**WORK TO BE COMPLETED**
Please write out every line of the listing without alteration, but omit the images.

**RECORDS FOR THIS EXERCISE**
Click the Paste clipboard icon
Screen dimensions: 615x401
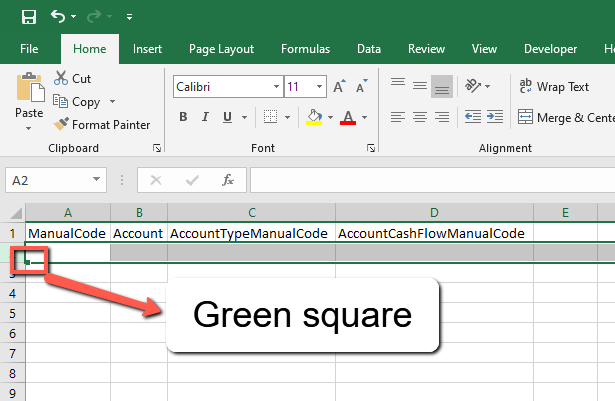coord(29,90)
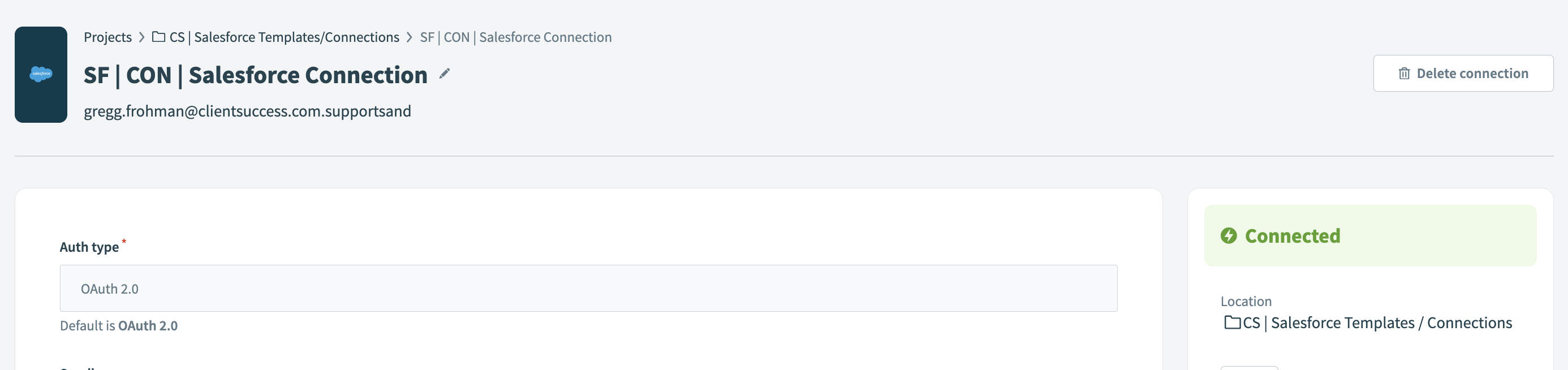Click the SF | CON | Salesforce Connection title
Image resolution: width=1568 pixels, height=370 pixels.
256,75
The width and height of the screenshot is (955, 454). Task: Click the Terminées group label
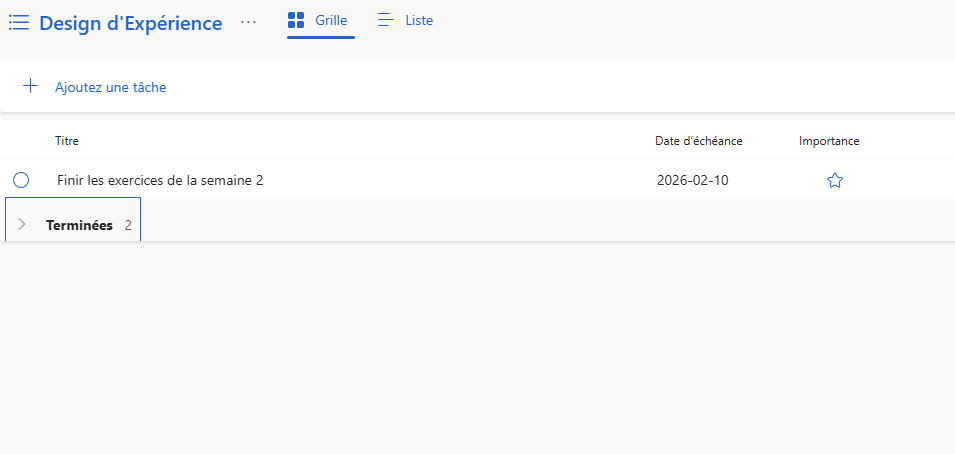(x=79, y=225)
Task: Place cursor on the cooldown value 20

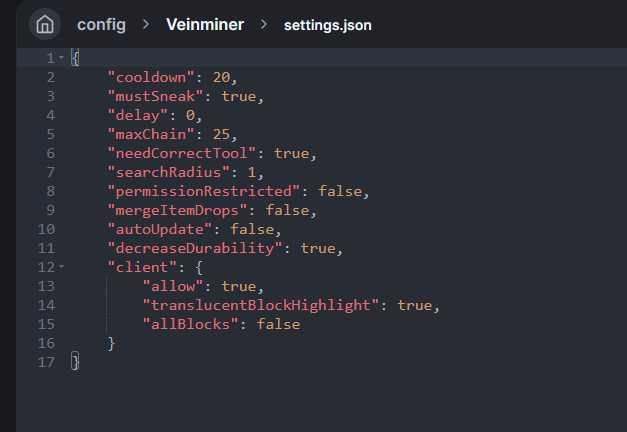Action: coord(221,77)
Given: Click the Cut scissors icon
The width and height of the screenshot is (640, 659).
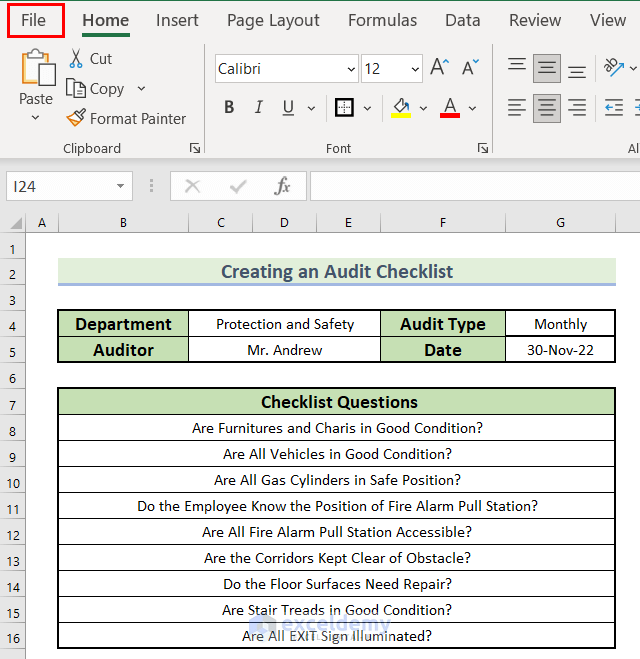Looking at the screenshot, I should pos(76,59).
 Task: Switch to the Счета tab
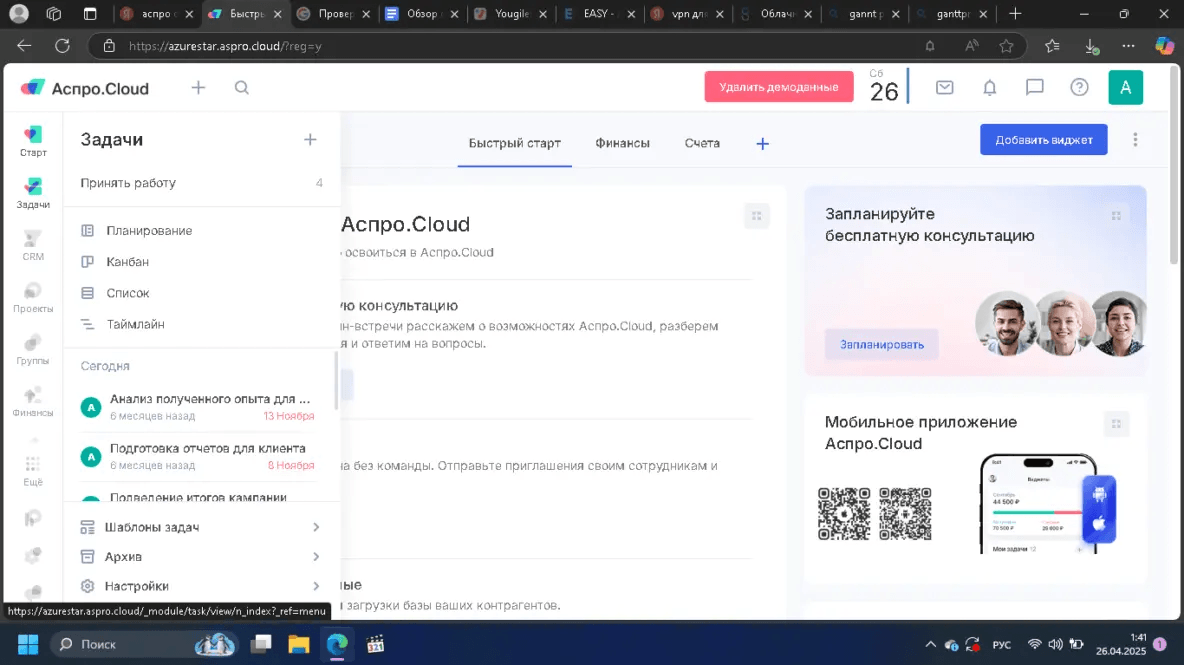[702, 143]
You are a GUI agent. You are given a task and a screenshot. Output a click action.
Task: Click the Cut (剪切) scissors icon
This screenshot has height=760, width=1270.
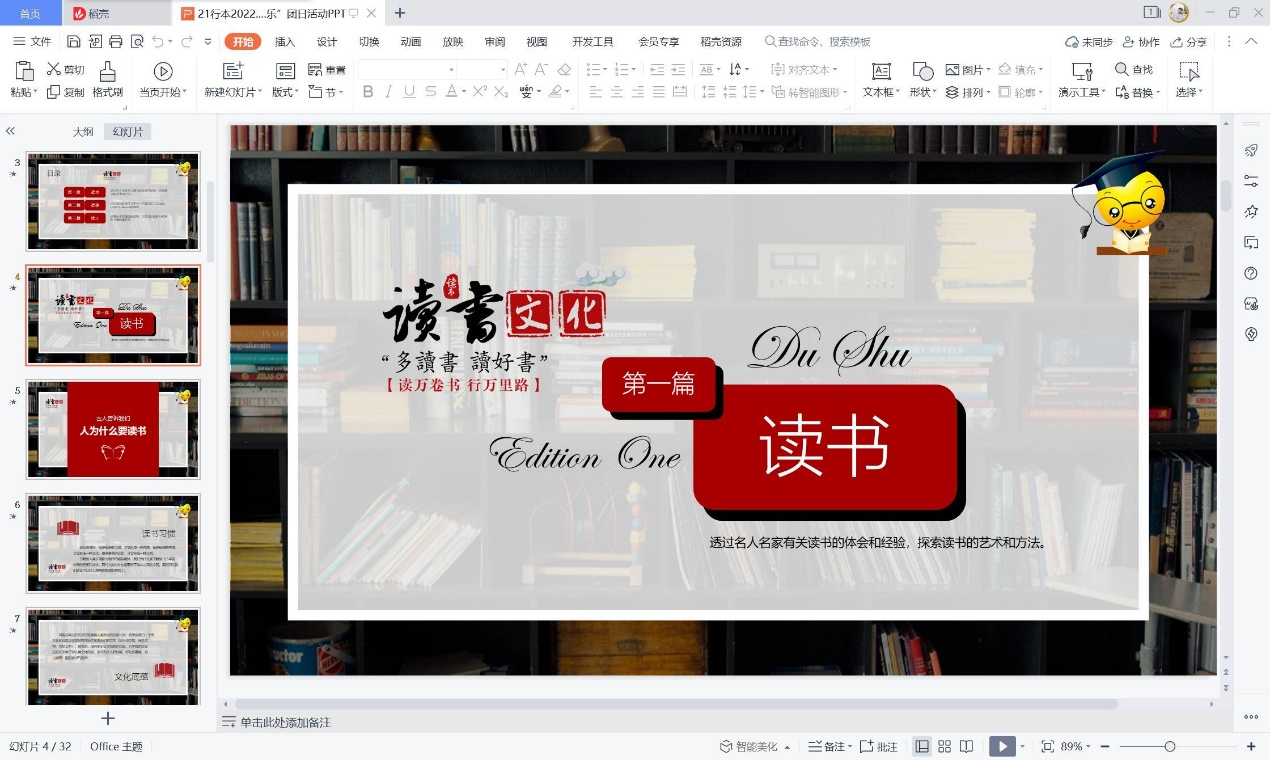click(54, 70)
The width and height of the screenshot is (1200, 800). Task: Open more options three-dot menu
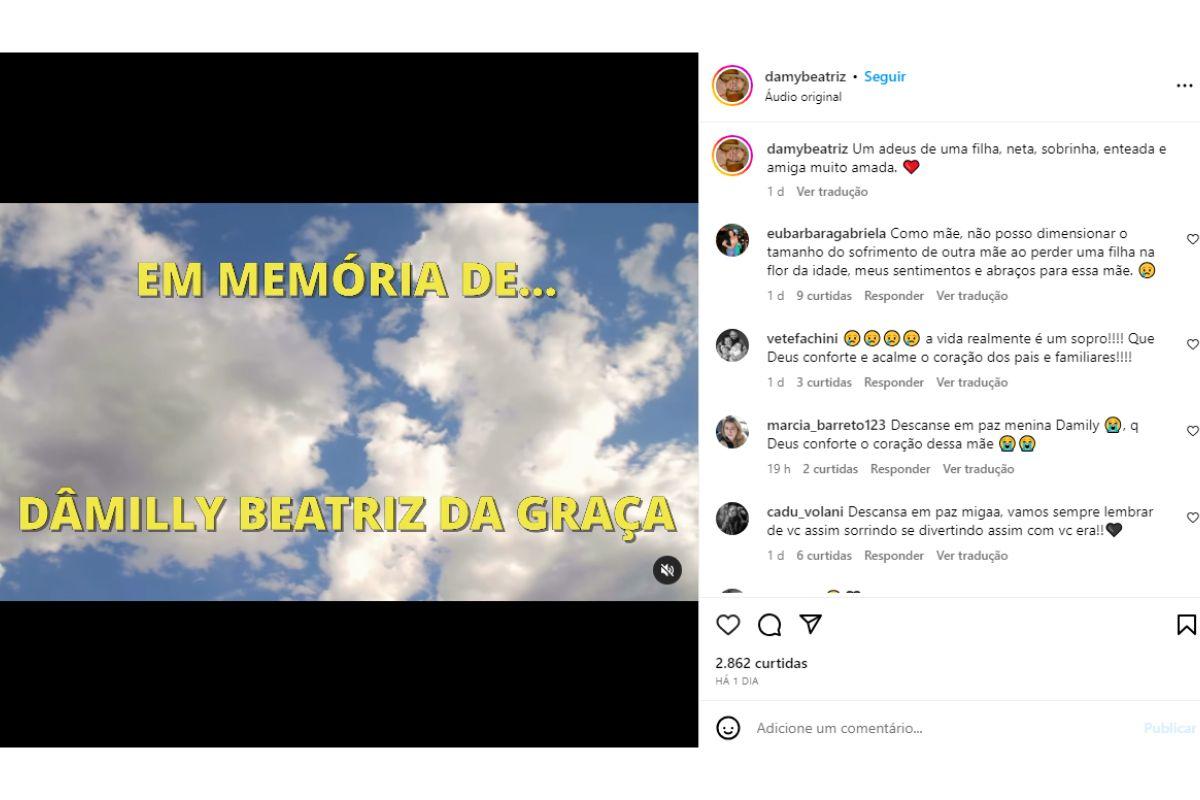1185,86
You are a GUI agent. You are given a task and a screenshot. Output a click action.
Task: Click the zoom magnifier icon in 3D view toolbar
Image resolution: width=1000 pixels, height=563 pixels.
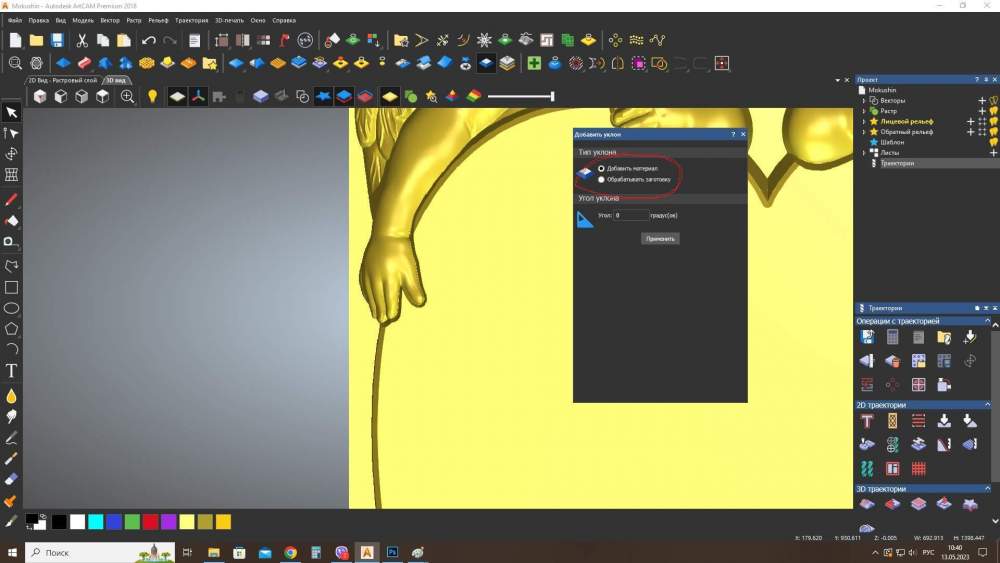tap(128, 97)
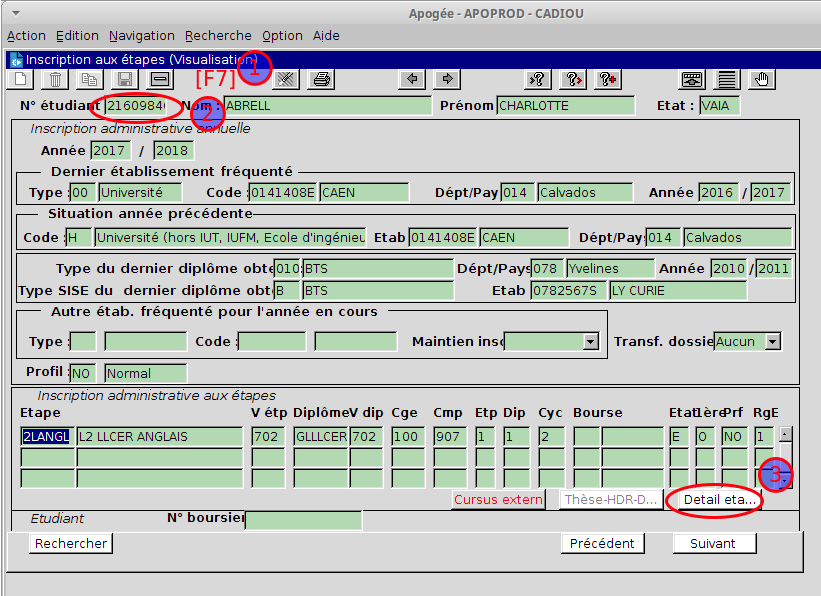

**SOLVED EXERCISE**
Click the Paste clipboard icon
Screen dimensions: 615x401
coord(29,90)
Click the SF | CON | Salesforce Connection title
Image resolution: width=1568 pixels, height=370 pixels.
256,75
The width and height of the screenshot is (955, 454). Task: Click the Terminées group label
(x=79, y=225)
Task: Place cursor on the cooldown value 20

Action: coord(221,77)
Given: Click the Cut scissors icon
The width and height of the screenshot is (640, 659).
Looking at the screenshot, I should pos(76,59).
 Task: Switch to the Счета tab
[702, 143]
You are a GUI agent. You are given a task and a screenshot. Output a click action.
Task: Click the Cut (剪切) scissors icon
This screenshot has height=760, width=1270.
click(54, 70)
The width and height of the screenshot is (1200, 800). Task: Open more options three-dot menu
1185,86
You are a GUI agent. You are given a task and a screenshot. Output a click action.
Task: Click the zoom magnifier icon in 3D view toolbar
Image resolution: width=1000 pixels, height=563 pixels.
tap(128, 97)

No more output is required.